Samen met beroepsvogelaar Harvey van Diek, die een fascinatie heeft voor kleurafwijkingen, schreef hij het boek Zwarte merels witte merels. Het is geen gemakkelijke kost en je moet begrippen als melanisme, eumenaline, phaeomelanine, tyrosinase, carotenoïde enz. wel goed in je opnemen om de verhalen te kunnen volgen. De verklarende woordenlijst is daarbij een onmisbaar hulpmiddel. Evenals het hoofdstuk ‘lesje erfelijkheidsleer’. Desondanks: dit is zeker geen wetenschappelijk geschrift, de vlotte tekst laat zich goed lezen.

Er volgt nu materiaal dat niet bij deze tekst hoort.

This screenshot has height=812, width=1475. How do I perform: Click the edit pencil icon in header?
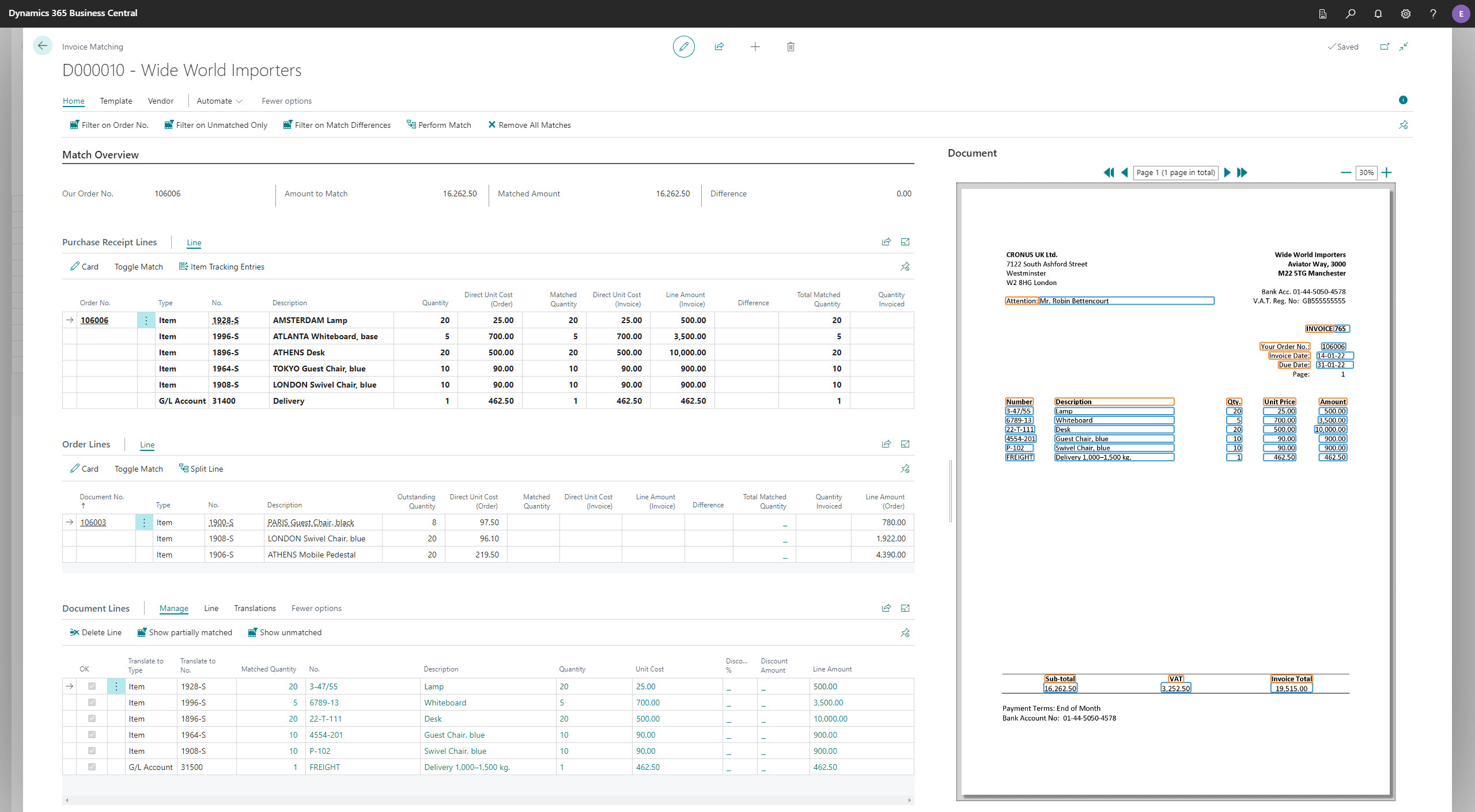point(683,47)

Vroeger werden vogels met een kleurafwijking, zeker als er meerdere exemplaren van voorkwamen, vaak als nieuwe soort betiteld. Begrijpelijk, stellen de auteurs vast, want vóór 1900 waren mutaties en vererving van mutaties nog volstrekt onbegrepen. Pas in 1865 publiceerde de monnik Mendel een aantal regels over de vererving van eigenschappen. Deze Wetten van Mendel werden in 1900 herontdekt en pas daarna werd de erfelijkheidsleer een belangrijke nieuwe wetenschap. Met veel vergissingen en met nog steeds nieuwe inzichten.

Nu weet men dat alle kleurvariëteiten erfelijk zijn. En dat mutaties niet nadelig zijn voor de gezondheid van vogels. Behalve bij albino’s: die hebben zo’n slecht gezichtsvermogen dat ze weinig overlevingskansen hebben, al was het alleen maar omdat ze predatoren niet zien aankomen.

Bij vogels kan ook tijdelijk pigmentverlies ontstaan door slechte voeding (junkfood), waarna veren er grauw en viezig gaan uitzien (Hungerstreifen). Vrij recent is het verschijnsel progressive greying (voortschrijdende vergrijzing) onderkend. Dat komt bij veel vogels voor met witte veren, voorheen steeds als leucisme beoordeeld. Na elke rui neemt het aantal witte veren toe. PG ontstaat gedeeltelijk door vererving en gedeeltelijk door andere, nog onbekende oorzaken. En zo komen alle kleurafwijkingen (zoals bruin, isabel, verdunning, ino, pastel, wildkleur) in dit uiterst leerzame boek aan de orde.

De schrijvers attenderen vogelaars erop dat ze heel nauwkeurige en duidelijke foto’s in het veld moeten maken van vogels met afwijkende kleuren om te kunnen vaststellen wat voor mutatie het is. Waarbij te vaak wordt aangenomen dat ‘wit’ ook echt ‘wit’ is; het kan nét een iets andere tint zijn. Ook van belang is om, zo mogelijk, foto’s te maken van soortgenoten met een ‘normaal’ verenkleed. Met foto’s op je scherm is het dan mogelijk om via dit boek een kleurafwijking vast te stellen. Makkelijk is het niet, want het determineren van een abnormale kleur luistert heel nauw!